Just wanted to drop by and mention today’s launch of a new local government news/engagement website that I’ve been developing and thinking about for some time. In Fairfax County, our news lived in silos by department or other organizational boundaries. Social media sites existed, but often separate from news delivery and conversation. We had many key pieces of content and delivery strewn about our website.
The Fairfax County NewsWire consolidates all of our county news into one central location complete with multiple ways for our public to access this cohesive information. This is no small task given the size of our government. Not only does the site feature the basics of headlines, 40+ RSS feeds, social media sites, video, audio, mobile and more, but I’m really excited about our expanded engagement opportunities, specifically Ask Fairfax! These online discussions with county staff will give our public the chance to ask questions directly of police, health professionals, transportation staff, and on and on. Our first chat next week will feature the health department taking questions about flu season. We also may add a chat to respond to breaking news in our community — we’ve had nearly 100 burglaries recently and the police are looking to answer as many questions as possible.
We’re also using social voting to collaborate with our various audiences on news content and delivery; we want to listen and respond with new ways of doing business, perhaps inspired directly by the public.
Some of my fellow state and local govies may already be managing these aggregation sites, but more often that not, we public affairs people often use news releases as our only currency. In my opinion, that’s not good enough in today’s digital age. The NewsWire uses news releases, but it relies on existing web pages to serve as a news topic, etc. We want to become even more timely and comprehensive with our information. This trend toward aggregation may not be new, but I noticed the State of California recently recognized this need to consolidate news, too. Perhaps the need is greater than we realize!
Take a peak around: http://www.fairfaxcounty.gov/news
And learn more about some of the thinking that went into this by looking at these slides.
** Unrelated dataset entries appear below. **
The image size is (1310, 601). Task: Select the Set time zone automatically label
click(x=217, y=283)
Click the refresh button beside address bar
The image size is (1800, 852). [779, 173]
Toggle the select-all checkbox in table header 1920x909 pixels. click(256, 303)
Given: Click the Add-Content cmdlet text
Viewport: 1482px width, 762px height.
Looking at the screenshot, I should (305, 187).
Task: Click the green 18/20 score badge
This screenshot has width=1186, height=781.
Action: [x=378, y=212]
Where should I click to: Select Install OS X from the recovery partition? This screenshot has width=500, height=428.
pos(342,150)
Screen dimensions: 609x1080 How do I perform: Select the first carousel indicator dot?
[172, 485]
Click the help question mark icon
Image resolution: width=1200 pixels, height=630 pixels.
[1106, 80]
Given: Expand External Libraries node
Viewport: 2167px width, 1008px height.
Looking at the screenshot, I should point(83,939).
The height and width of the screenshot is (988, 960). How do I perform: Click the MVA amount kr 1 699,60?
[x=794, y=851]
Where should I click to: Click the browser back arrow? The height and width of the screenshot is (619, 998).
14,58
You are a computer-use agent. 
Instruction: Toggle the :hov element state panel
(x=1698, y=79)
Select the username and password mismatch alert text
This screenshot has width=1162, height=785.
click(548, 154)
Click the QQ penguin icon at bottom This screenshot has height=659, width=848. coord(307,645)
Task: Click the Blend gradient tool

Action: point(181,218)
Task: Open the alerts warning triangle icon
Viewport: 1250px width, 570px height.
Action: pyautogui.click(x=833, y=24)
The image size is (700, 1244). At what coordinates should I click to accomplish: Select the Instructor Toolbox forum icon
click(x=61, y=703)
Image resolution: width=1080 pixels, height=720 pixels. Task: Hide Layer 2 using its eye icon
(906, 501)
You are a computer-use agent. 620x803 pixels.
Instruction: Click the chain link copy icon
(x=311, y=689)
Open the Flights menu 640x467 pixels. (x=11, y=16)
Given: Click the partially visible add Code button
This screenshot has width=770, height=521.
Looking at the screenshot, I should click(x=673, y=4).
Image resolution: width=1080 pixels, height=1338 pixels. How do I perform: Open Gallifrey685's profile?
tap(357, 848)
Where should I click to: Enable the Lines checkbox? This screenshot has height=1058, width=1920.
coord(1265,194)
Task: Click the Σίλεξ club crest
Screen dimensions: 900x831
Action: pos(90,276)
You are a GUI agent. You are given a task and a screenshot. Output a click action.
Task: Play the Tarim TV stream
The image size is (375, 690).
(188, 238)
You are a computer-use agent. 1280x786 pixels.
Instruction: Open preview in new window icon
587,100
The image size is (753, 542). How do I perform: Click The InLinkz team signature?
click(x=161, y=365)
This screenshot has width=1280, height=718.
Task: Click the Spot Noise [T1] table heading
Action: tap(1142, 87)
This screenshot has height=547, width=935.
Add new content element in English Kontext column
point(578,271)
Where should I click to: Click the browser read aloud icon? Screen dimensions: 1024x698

Greg, thanks for sharing the slides; #7 and #8 are amazing! Obviously, this was a very thoughtful process. Kudos to Fairfax County.
Just embedded slides….
Great new site. Opportunity for engagement is huge
Great job Greg! As a Fairfax County resident, I appreciate all the hard work that I know went into developing this. I am now following the site on Twitter. I think the chat feature is great and social voting is a great way to keep the public engaged. I have accessed county websites for crime reports, reserving library books, and other information. It’s nice to have an aggragated site for all my needs. Thanks!
WOW! Very impressive! What a great example of gov2.0!
Thanks for all the great feedback! Week 1 has been a hit and we’re thrilled with this new model of integrated information delivery and engagement.
@Lori: Right now we’re managing each .gov website feed manually. We have the firehose of info automated into a new Twitter account; the majority of our followers on that account (right now) are journalists. Yes, managing each feed is slightly time consuming and we need a better technical solution. The most challenging part is deciding what news item goes in what feed, especially the location-based feeds.
@Terrence: Thanks for the kudos! Happy to hear feedback from you as a resident as this evolves. Look for our first chat Friday (I hope).
Thanks for the post Greg! I am a resident of Fairfax County, and follow @fairfaxcounty on twitter. The information that you put out is very helpful to me as a citizen. For instance, it was great earlier this month with all the rain storms to see the teleworking recommendation to avoid the traffic and roads closed due to the flooding.